## What the exercise asks:
Collect all lines below with the string "status".

-.-.-

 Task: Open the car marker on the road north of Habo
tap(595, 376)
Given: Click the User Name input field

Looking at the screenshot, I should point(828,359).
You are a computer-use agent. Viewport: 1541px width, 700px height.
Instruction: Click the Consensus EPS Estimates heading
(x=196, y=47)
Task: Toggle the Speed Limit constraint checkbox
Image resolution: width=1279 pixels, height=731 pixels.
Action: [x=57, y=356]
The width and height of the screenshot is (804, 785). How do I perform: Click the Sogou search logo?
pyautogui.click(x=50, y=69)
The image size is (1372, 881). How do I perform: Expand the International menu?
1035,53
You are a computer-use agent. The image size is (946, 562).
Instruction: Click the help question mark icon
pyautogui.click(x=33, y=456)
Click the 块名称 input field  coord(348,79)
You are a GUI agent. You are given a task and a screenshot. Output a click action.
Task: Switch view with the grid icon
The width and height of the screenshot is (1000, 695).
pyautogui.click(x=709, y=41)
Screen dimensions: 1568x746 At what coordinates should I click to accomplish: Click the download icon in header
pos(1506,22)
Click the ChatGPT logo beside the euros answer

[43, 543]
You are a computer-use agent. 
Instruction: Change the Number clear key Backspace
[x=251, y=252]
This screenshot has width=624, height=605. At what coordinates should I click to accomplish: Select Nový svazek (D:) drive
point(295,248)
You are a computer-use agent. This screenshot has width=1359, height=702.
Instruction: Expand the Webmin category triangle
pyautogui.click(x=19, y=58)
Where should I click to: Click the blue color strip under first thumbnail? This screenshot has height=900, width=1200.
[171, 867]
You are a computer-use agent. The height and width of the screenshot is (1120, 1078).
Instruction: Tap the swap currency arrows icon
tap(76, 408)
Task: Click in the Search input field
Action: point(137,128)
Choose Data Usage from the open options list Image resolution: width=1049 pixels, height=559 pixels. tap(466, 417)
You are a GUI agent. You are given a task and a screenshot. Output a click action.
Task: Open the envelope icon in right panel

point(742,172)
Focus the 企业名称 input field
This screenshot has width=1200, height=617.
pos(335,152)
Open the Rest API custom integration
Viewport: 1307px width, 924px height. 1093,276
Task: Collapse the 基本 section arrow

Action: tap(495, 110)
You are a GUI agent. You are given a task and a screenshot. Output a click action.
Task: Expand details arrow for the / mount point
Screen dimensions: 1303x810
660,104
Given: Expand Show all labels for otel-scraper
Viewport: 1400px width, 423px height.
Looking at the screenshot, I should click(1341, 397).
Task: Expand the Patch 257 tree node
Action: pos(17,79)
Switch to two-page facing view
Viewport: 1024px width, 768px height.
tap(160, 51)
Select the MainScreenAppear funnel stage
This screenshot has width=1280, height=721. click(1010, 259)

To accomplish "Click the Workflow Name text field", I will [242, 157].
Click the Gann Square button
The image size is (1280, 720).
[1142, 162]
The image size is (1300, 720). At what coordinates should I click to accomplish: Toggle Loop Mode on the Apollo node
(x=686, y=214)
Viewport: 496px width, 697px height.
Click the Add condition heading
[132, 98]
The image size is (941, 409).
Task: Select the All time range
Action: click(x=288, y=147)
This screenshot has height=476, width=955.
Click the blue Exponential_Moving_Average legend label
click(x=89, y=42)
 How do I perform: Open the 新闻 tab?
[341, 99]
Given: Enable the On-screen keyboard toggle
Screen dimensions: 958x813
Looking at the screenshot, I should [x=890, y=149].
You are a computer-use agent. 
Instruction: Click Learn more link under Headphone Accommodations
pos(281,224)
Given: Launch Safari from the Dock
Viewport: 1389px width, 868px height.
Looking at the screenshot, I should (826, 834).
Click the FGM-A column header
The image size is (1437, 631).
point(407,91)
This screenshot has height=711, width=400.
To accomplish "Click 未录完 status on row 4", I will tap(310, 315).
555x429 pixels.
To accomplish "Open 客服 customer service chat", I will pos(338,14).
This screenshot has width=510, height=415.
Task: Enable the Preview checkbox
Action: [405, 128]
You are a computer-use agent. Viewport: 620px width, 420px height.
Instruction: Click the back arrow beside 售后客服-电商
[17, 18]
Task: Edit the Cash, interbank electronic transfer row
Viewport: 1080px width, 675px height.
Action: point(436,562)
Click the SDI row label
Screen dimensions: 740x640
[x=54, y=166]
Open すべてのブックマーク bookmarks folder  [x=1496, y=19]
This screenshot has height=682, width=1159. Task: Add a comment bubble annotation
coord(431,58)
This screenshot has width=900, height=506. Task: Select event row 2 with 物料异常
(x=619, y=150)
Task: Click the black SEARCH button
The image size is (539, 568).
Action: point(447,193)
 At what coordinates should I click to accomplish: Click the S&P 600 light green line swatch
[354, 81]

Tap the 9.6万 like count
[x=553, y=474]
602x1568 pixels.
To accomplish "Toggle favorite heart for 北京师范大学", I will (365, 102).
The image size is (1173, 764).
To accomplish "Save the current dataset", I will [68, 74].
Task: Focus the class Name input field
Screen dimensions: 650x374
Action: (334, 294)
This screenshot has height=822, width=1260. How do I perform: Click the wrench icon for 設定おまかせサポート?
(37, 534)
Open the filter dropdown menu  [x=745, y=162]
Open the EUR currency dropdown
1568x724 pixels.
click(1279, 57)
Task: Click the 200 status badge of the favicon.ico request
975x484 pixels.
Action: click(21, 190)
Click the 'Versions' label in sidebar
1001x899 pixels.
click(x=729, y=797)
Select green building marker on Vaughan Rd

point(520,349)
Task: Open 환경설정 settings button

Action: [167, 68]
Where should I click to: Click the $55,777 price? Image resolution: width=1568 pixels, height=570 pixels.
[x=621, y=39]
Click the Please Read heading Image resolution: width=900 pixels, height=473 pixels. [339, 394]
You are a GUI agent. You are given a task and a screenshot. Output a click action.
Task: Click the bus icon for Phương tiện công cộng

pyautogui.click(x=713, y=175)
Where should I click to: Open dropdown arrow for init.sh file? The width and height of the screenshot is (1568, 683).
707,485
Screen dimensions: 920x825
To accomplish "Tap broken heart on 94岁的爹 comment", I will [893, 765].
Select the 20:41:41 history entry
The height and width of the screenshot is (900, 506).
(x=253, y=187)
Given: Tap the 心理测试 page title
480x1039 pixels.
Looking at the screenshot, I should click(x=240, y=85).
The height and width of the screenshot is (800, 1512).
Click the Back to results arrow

-.-.-

## Reply to the task:
To accomplish "Click 未录完 status on row 4", I will tap(310, 315).
Task: Click the 200 status badge of the favicon.ico request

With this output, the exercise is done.